An exact copy of every entry is required, without the pictures.

[Start of section]

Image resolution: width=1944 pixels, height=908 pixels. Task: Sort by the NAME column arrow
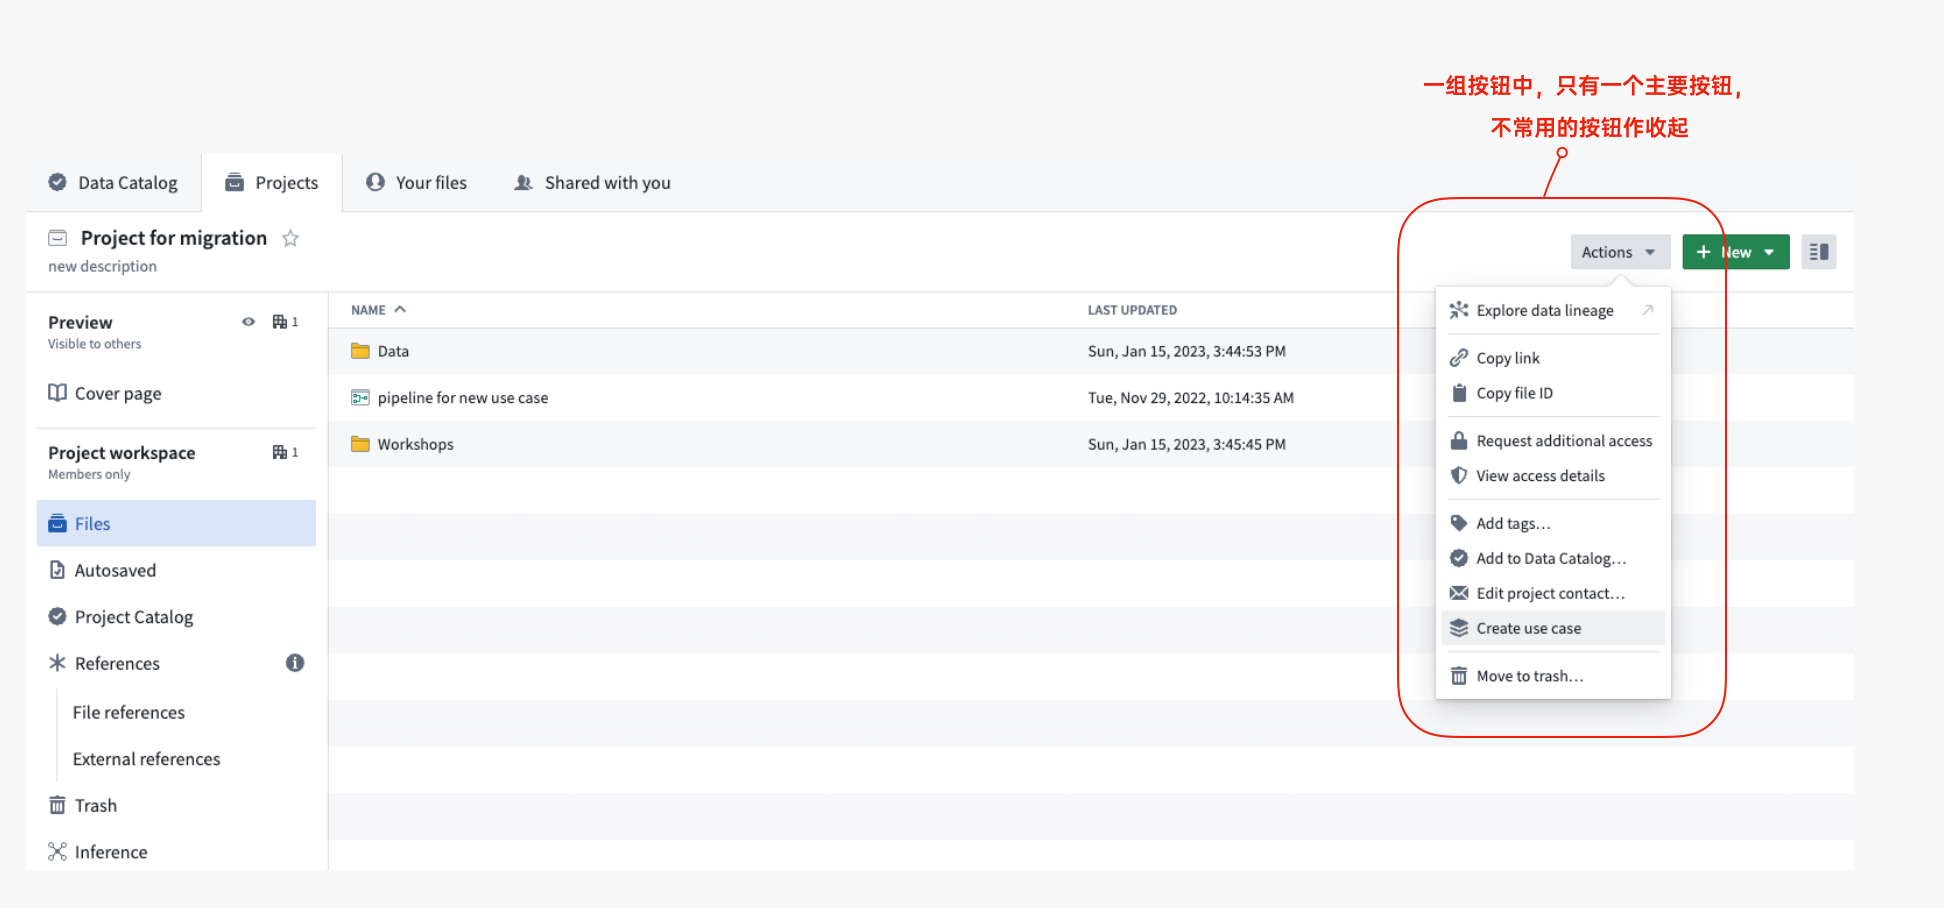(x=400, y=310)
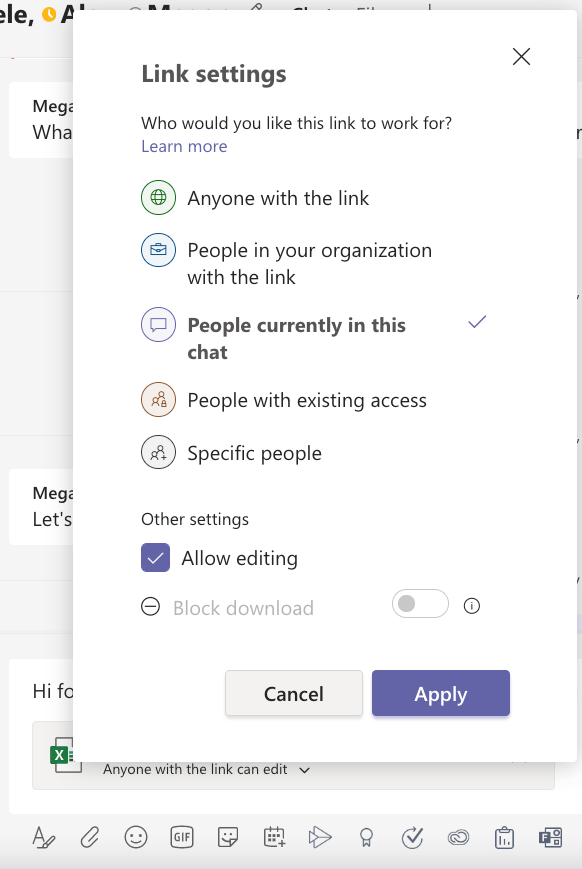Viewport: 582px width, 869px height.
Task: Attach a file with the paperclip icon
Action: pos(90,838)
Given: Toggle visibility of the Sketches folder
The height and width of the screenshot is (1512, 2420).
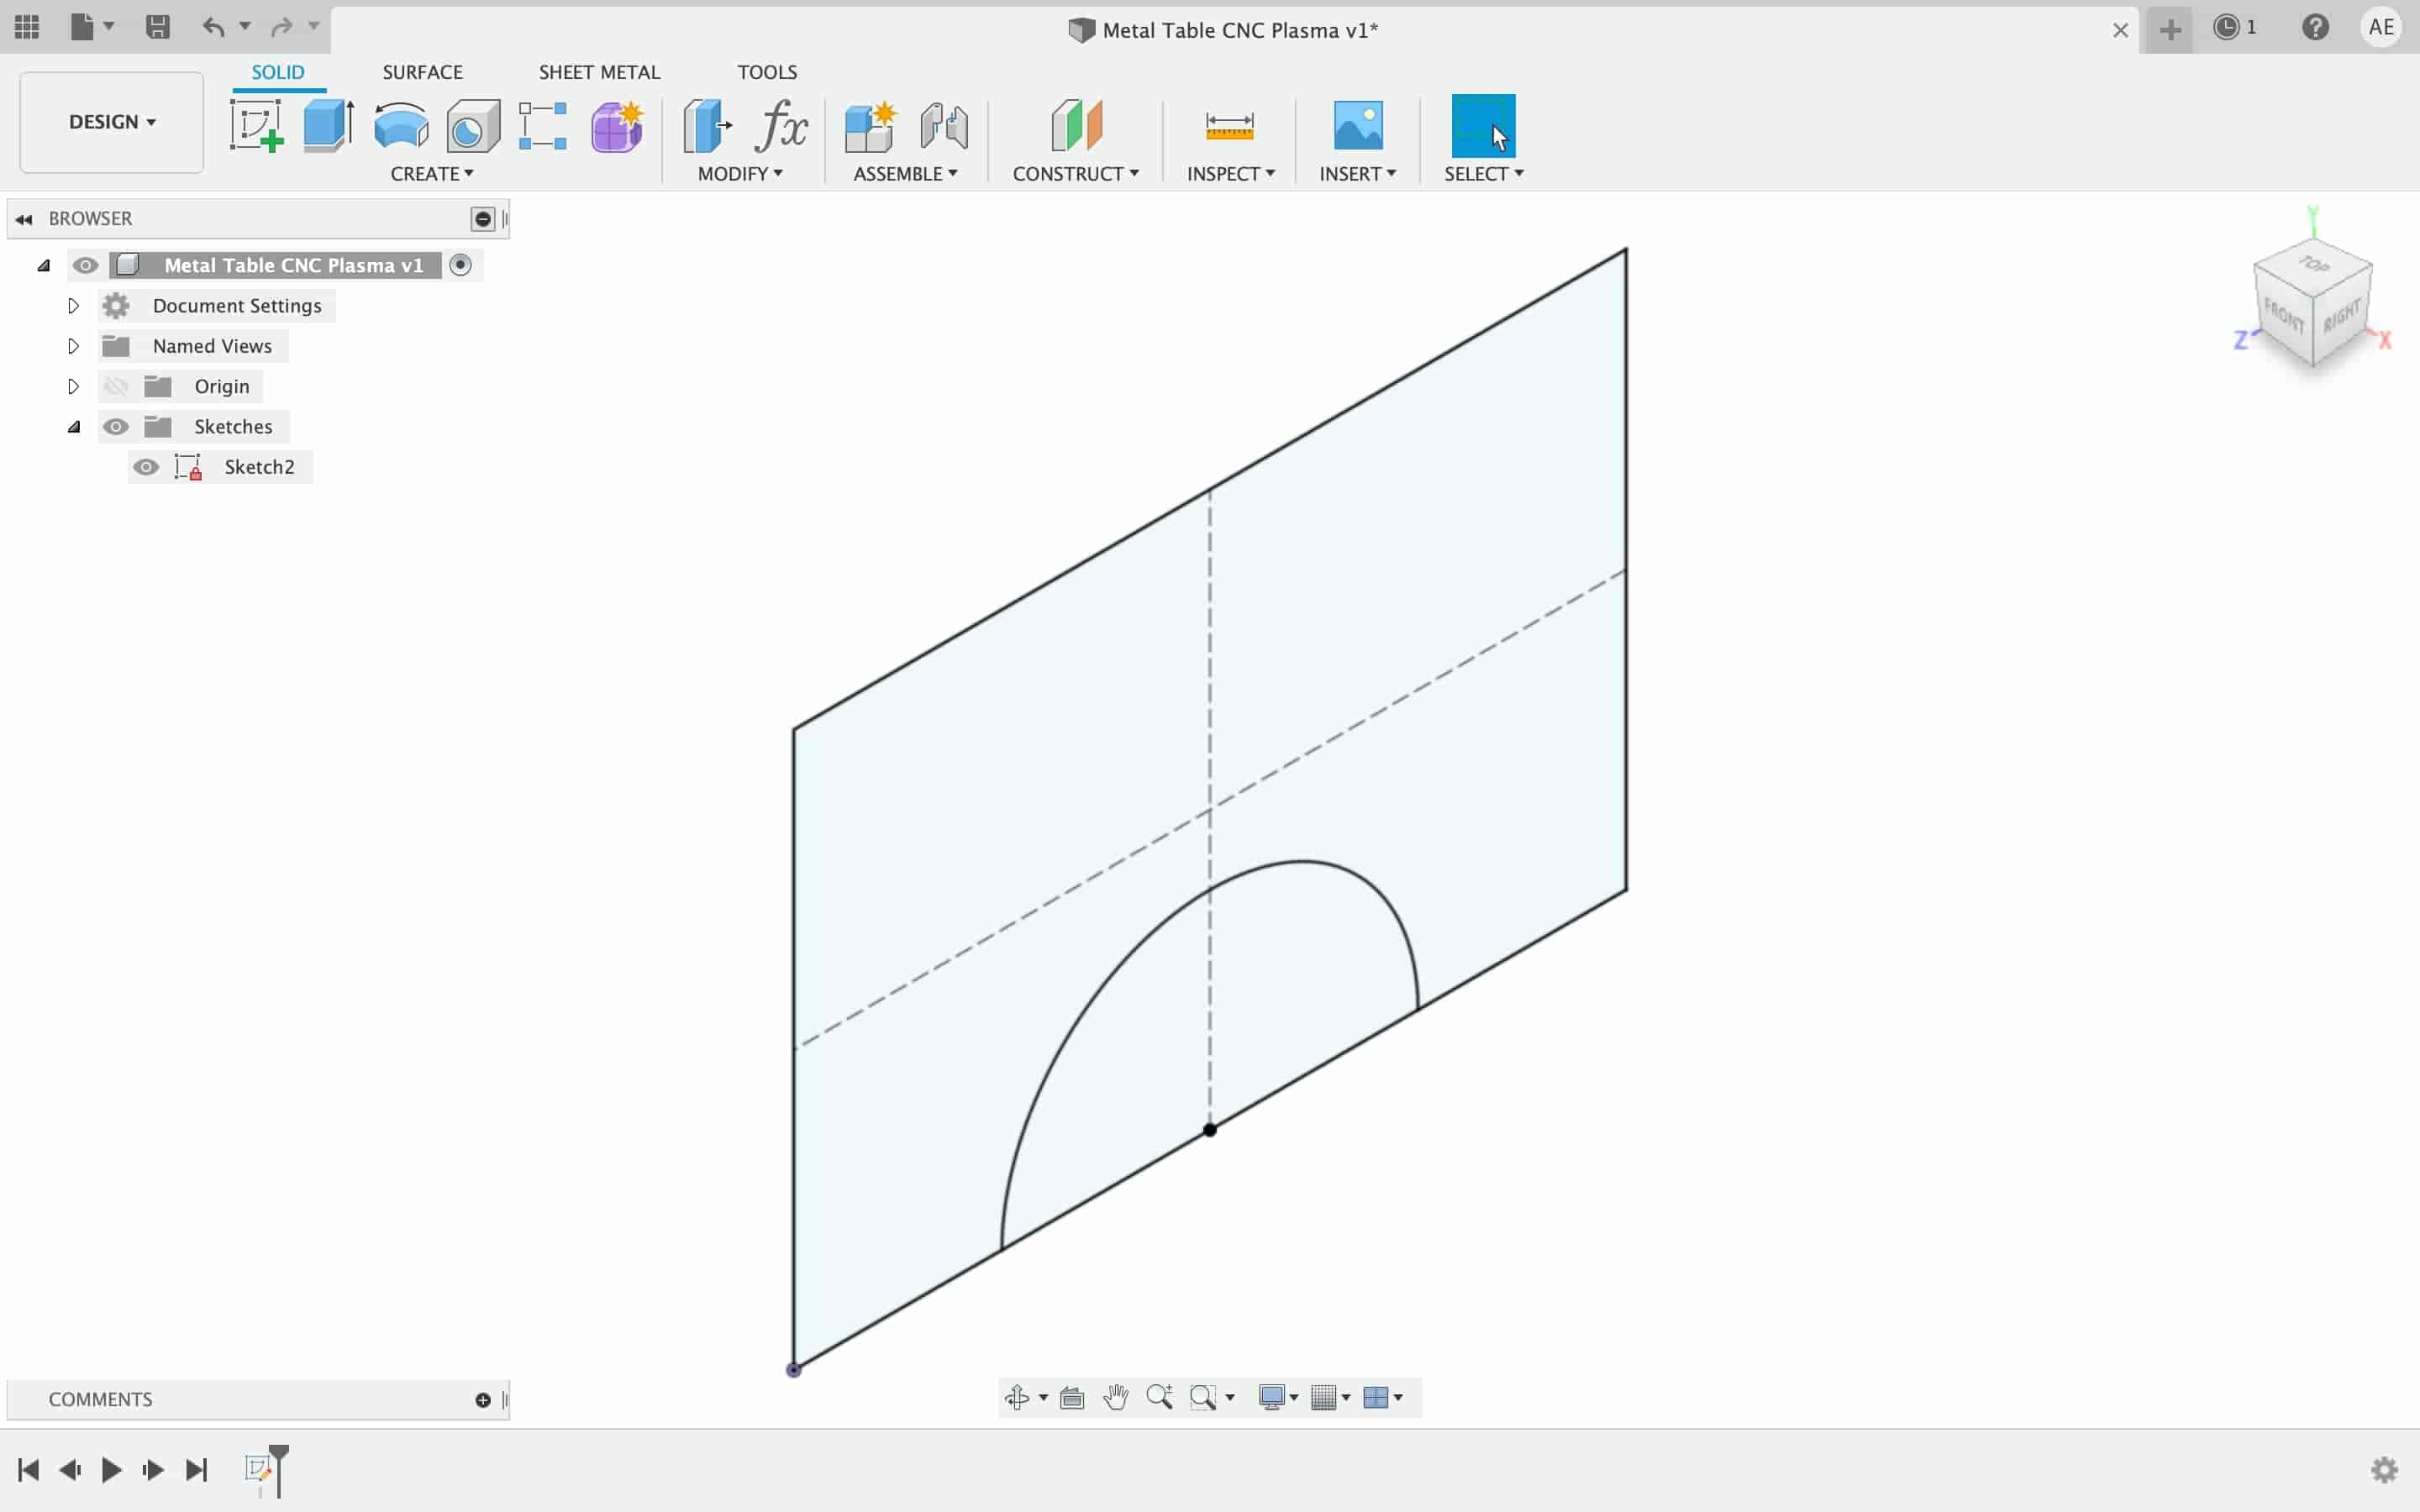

[End of section]

## RESPONSE AREA
Image resolution: width=1944 pixels, height=908 pixels. Task: Sort by the NAME column arrow
(x=400, y=310)
Viewport: 582px width, 869px height.
Task: Attach a file with the paperclip icon
Action: pos(90,838)
Given: Toggle visibility of the Sketches folder
The height and width of the screenshot is (1512, 2420).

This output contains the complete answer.